This 36-week gestation baby was transferred from another hospital because of metabolic acidosis, respiratory distress, and abnormal movements. His mother’s pregnancy was complicated by maternal diabetes, premature rupture of membranes, and a three-day history of vaginal bleeding. He was born limp, lethargic, and cyanotic, with Apgar scores of 3 and 7 at one and five minutes. On day two of life, he developed metabolic acidosis and required intubation because of apnea. He exhibited abnormal facial movements and posturing that were suspected to represent seizures.
Phenobarbital and levetiracetam were halted after continuous electroencephalography showed no epileptiform discharges during the abnormal movements. Blood cultures and cerebrospinal fluid analysis were unremarkable aside from the spinal fluid protein of 240 mg/dL. An inborn error of metabolism was initially suspected because his serum ammonia was dramatically elevated at 1284 μg/dL. Urine organic acids, plasma amino acids, serum pyruvate, and carnitine were normal. However, next-generation DNA sequencing of serum confirmed evidence of Ureaplasma urealyticum, and he began azithromycin.
His hospital course was complicated and prolonged. His ammonia level increased to 1374 μg/dL despite infusion of sodium benzoate and sodium phenylacetate, and he began continuous kidney replacement therapy. At one week of age, he was documented to have multifocal cerebellar hemorrhages on ultrasound and computed tomography. He developed a thrombosis of the right external iliac and right common femoral veins and was anticoagulated with careful monitoring of the cerebellar hemorrhages. By three weeks of age, his condition had improved and his ammonia level had fallen to 63 μg/dL.
What caused this child’s hyperammonemia? Why did he develop cerebellar hemorrhages?
This child was first suspected to have seizures, but continuous electroencephalography showed no epileptiform discharges even during the movements. His serum ammonia level was dramatically elevated, but subsequent testing failed to identify an inborn error of metabolism. The cause of his hyperammonemia was quickly clarified by the presence of Ureaplasma urealyticum. These organisms release substantial amounts of ammonia during urea hydrolysis, sometimes leading to clinical hyperammonemia.1,2
The reason for the multifocal cerebellar hemorrhages is less certain. Cerebellar hemorrhages have been documented in children with organic acidemias.3-5 Propionic, methylmalonic, and isovaleric acidemia typically present in babies as acute metabolic decompensation and encephalopathy, often associated with hyperammonemia. We suspect that severe hyperammonemia, whatever its origin, may promote cerebellar hemorrhage in neonates. However, most of these children are seriously ill, so it is possible that other factors could be responsible.
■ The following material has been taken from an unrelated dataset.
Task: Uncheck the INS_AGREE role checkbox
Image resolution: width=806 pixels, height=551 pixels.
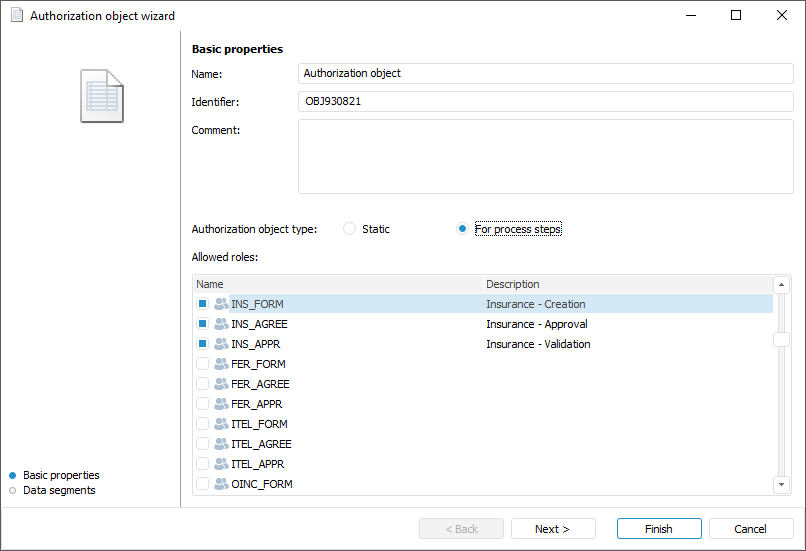Action: (203, 324)
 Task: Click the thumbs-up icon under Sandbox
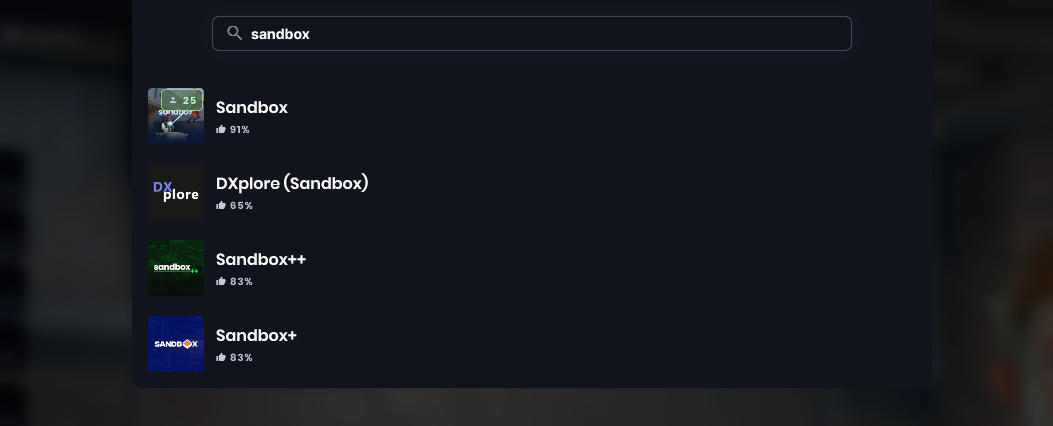coord(221,130)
When seen at 13 months of age, the child was thriving. He had experienced no seizures or periods of lethargy. He was starting to walk, playfully interacting, and saying several typical words.
Final Diagnosis
(1) Severe hyperammonemia due to Ureaplasma urealyticum sepsis and (2) bilateral cerebellar hemorrhages, possibly related to hyperammonemia.
References
Cheema F, Kutzler HL, Olowofela AS, et al. Successful management of noncirrhotic hyperammonemia syndrome after kidney transplantation from putative Ureaplasma infection. Transpl Infect Dis 2020;22:e13332.
Higgins AB, Farmakiotis D, Rogers R, et al. Hyperammonemia syndrome due to Ureaplasma urealyticum in a kidney transplant recipient: a case of disseminated disease from a fluoroquinolone-resistant isolate. Transpl Infect Dis 2020;22:e13328.
Dave P, Curless RG, Steinman L. Cerebellar hemorrhage complicating methylmalonic and propionic acidemia. Arch Neurol 1984;41:1293-1296.
Velasco-Sanchez D, Gomez-Lopez L, Vilaseca MA, et al. Cerebellar hemorrhage in a patient with propionic acidemia. Cerebellum 2009;8:352-354.
Fischer AQ, Challa VR, Burton BK, McLean WT. Cerebellar hemorrhage complicating isovaleric acidemia: a case report. Neurology 1981;31:746-748.